I modeled this example after the Elixir Ecto article linked above.
It represents a multi step pipeline in a domain where each step could produce its own errors. It represents the stages, results, and errors as data with functions, no macros necessary.
;; given this model
(def model-account
[:map
[:account/id {:primary-key true} int?]
[:account/balance int?]
])
;; define the functions in the pipeline
(defn retrieve-accounts [a1-id a2-id]
(fn []
(let [accounts {a1-id (q/find-by :account/id a1-id)
a2-id (q/find-by :account/id a2-id)}]
(if (every? some? accounts)
(vals accounts)
{:error [:account-not-found (mapv first (filter (fn [[_ v]] (nil? v)) accounts))]}))))
(defn verify-balances [transfer-amount]
;; each pipeline fn is passed a map of steps executed thus far
(fn [{[sender recipient] :retrieve-accounts}]
(if (< (:account/balance sender) transfer-amount)
[sender recipient transfer-amount]
{:error [:balance-too-low sender]})))
(defn subtract-from-sender [{[sender recipient verified-amount] :verify-balances}]
(q/save! (changeset sender
(update sender :account/balance #(- % verified-amount)))))
(defn add-to-recipient [{[sender recipient verified-amount] :verify-balances}]
(q/save! (changeset recipient
(update recipient :account/balance #(+ % verified-amount)))))
(defn transfer-money [sender-id recipient-id amount]
[[:retrieve-accounts (retrieve-accounts sender-id recipient-id)]
[:verify-balances (verify-balances amount)]
[:subtract-from-sender subtract-from-sender]
[:add-to-recipient add-to-recipient]])
;; execute the pipeline in a transaction
(exec-tx-pipeline (transfer-money 1 2 100))
;; => returns an ok map with a vector containing the results of each step in order
{:ok [[:retrieve-accounts [{:account/id 1 :account/balance 500} {:account/id 2 :account/balance 10}]]
[:verify-balances [{:account/id 1 :account/balance 500} {:account/id 2 :account/balance 10} 100]]
[:subtract-from-sender ...]
[:add-to-recipient ...]]}
;; => unless an error occurs, in which case the pipeline short circuits and returns a map containing the error, and the results of all previous steps
{:error [:verify-balances :balance-too-low]
:results [:retrieve-accounts [{:account/id 1 :account/balance 50} {:account/id 2 :account/balance 10}]]}
As you can see the convention is that the step functions return their result or on error a map keyed with :error
. Except for the functions that return the (q/save!)
directly, on error here the :changeset/error
will be present which the pipeline executor should handle.
I'm not totally pleased with the data format here, but I do think vectors make more sense than maps considering order is important.
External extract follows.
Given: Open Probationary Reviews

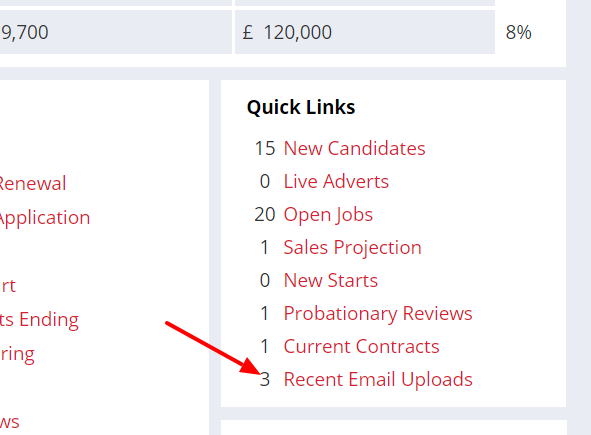Looking at the screenshot, I should [x=378, y=314].
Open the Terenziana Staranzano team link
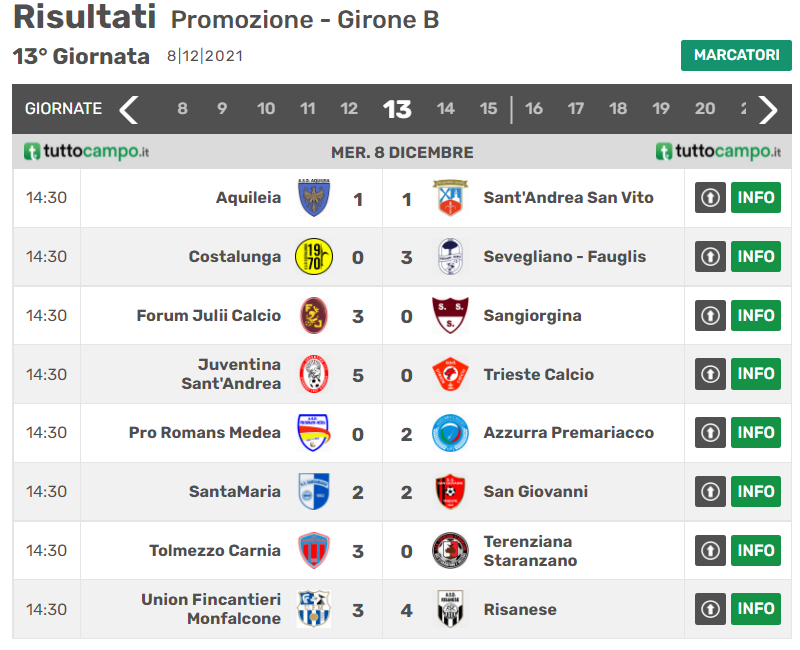Screen dimensions: 800x650 click(x=528, y=551)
If you've used re-frame on the front end, you'll see a similarity between the result vectors and re-frame event vectors.
For the simpler case, i.e., execute this single function in a transaction with no special error handling ceremony we can wrap next.jdbc's transact function. To the user it would look something like:
(defn handle-create-user [user-name email]
(let [result] (q/transact
(fn []
(-> (changeset {:user/name name :user/email email})
q/save!
send-welcome-email!)))
(if (some? (:tx/rollback result))
;; handle error
;; success!
)))
For this to work q/save
would throw on :changeset/error
s and on sql execution errors.
Fram Slack:
kwrooijen 11:45 AM
Then I think it's a good setup. I agree that vectors are a bit strange instead of maps, but as you pointed out we need to hold on to the order of execution. The only thing I would change is making the keywords qualified. e.g. :transaction/error :transaction/results (and I would replace :ok with :transaction/results as well, just don't include :transaction/error)
Casey 11:53 AM
{:transaction/results {:retrieve-accounts [{:account/id 1 ...}...], :verify-balances ... }
:transaction/steps [:retrieve-accounts :verify-balances :subtract-from-sender ...]}
kwrooijen 11:54 AM
That's also a nice option actually
Kind of reminds me of the changesets
Casey 11:55 AM
just had the same thought hah 😀
kwrooijen 11:55 AM
Maybe rename steps to pipeline ?
Allso the simple use case looks good too. All of these functions should be defined in gungnir.transaction
. We can look at function naming later.